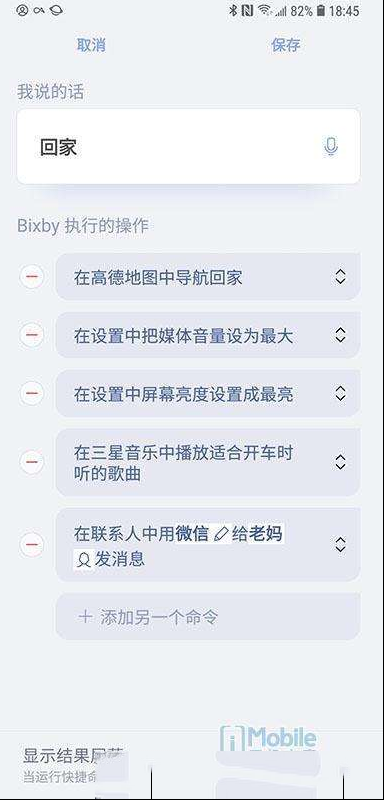384x800 pixels.
Task: Remove the 微信 message command
Action: (x=32, y=544)
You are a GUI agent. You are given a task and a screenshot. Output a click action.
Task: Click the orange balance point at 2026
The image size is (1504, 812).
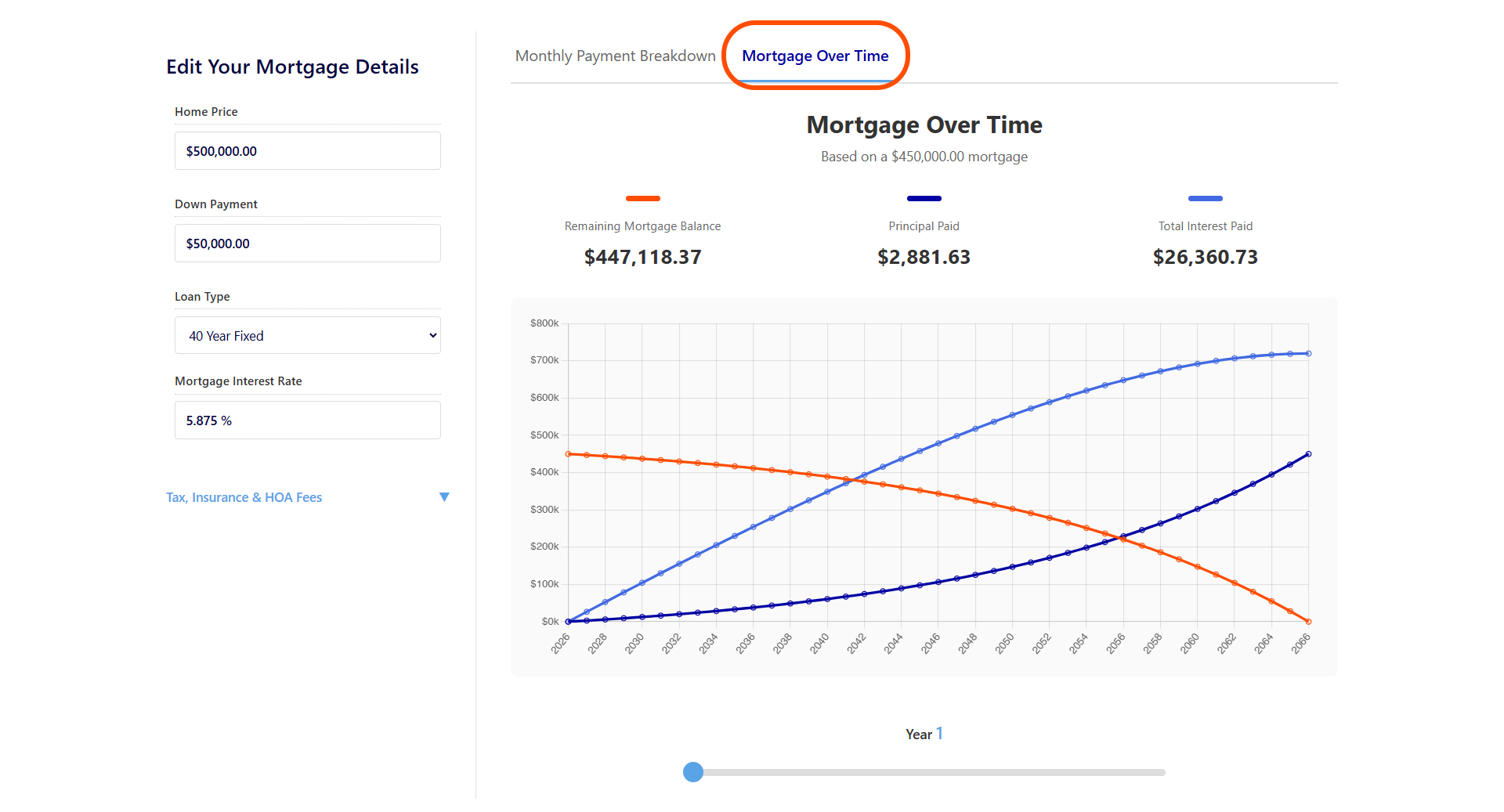click(568, 454)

-------

Leaving out the pictures, print exactly and only the lines from the one containing "You are a GUI" through the last line of the records.

- **EXERCISE RESULT**
You are a GUI agent. You are given a task and a screenshot. Output a click action.
Task: Click the orange balance point at 2026
The image size is (1504, 812).
click(568, 454)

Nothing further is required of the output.